“No? No to what?” I ask her.
“No to the biopsy. I don’t want to know. Not right now at least. We can find out when I get my surgery to remove the other three.”
I can tell by her tone that her decision is set and she won't be changing her mind, but that doesn’t mean I wont try.
“But you can find out now. What if it is cancerous and it grows quicker than the other and you’re not here for the surgery?”
“Then I won’t be here for the surgery.” She says, and I swear my stomach goes into knots just hearing those words come out of her mouth.
“Ma.” I try to argue but she stops me.
“No, Maddox. You asked what I wanted to do and that’s it. If I don’t make it to the surgery, then fine, I don’t make it. But I’m not going to stop my life waiting for those test results to come back and neither are you.”
Every single emotion that I felt when she was first diagnosed comes rushing back in.
Anger, fear, sadness all find small crevasse inside of my body and make themselves right at home.
I feel like I can’t control myself right now, like I need to find an escape.
Giving my mom a nod, I stand up and without another look at the three other people in the room, I do something I haven’t done since she was brought here.
I leave.
33
Jennifer
The phone continues to ring until it reaches voicemail.
Not once in the forty-five times that I have dialed the number has it been any different.
I can’t help but wonder if a phone can overheat by receiving a lot of calls in a short period of time.
I don’t know, but if that is the case or not, Maddox hasn’t answered any one of my calls or even Nora’s.
No texts, no calls, nothing. It's as if the second he left the hospital, he shut off his phone.
I understand why he left, I do. Nora’s decision to not get a biopsy and see if this new tumor was cancerous was a hard one to swallow. I’ve only known the woman for a few months and I was pissed when she said no, but it was her decision.
He’s scared to lose his mom and her deciding not to find out if the tumor is cancerous probably makes him think that he’ll lose her a lot sooner.
But if she didn’t want to do it, then she didn’t want to do it. From the online search I did while they were getting her ready for discharge, I found that its not a small thing to do. They would have to cut into her skull to be able to get a sample.

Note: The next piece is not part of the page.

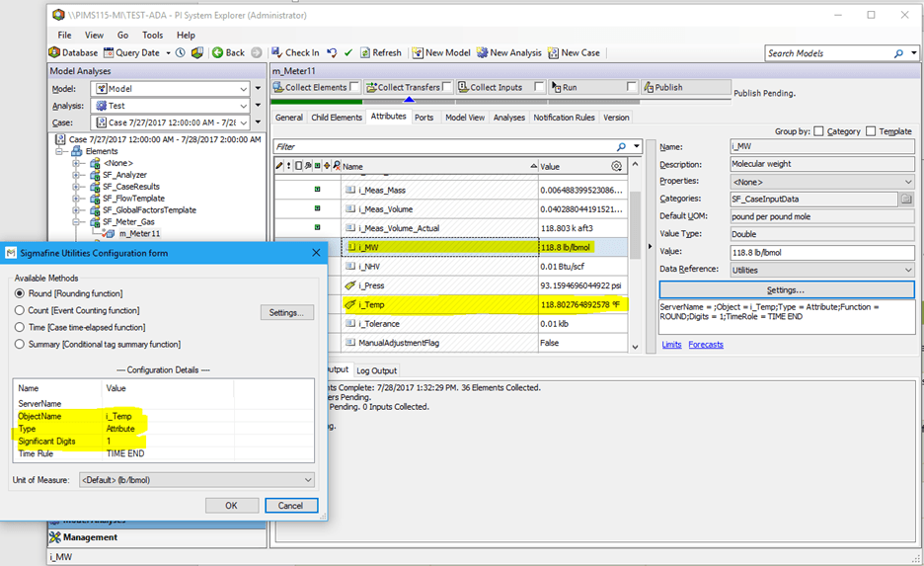Click the Database toolbar icon
This screenshot has height=566, width=924.
pos(54,52)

Nora probably had to go through that once already at the start of all of this and didn’t want to do it again.
I wouldn’t either.
But her making that choice doesn’t warrant her only son walking out because of it.
Yet he did.
And now he doesn’t answer his phone and I have no idea where he is.
It’s been a few hours since he left the hospital room. In that time, Nora got discharged and was able to go home. Thank god, I had the keys to the car Maddox keeps here because we wouldn’t have a way home.
Now she’s sitting in the living room looking at a blank screen all the while I’m trying to get a hold of her son.
My current phone call, number forty-six I think, continues to ring for a few more seconds before it goes to voicemail.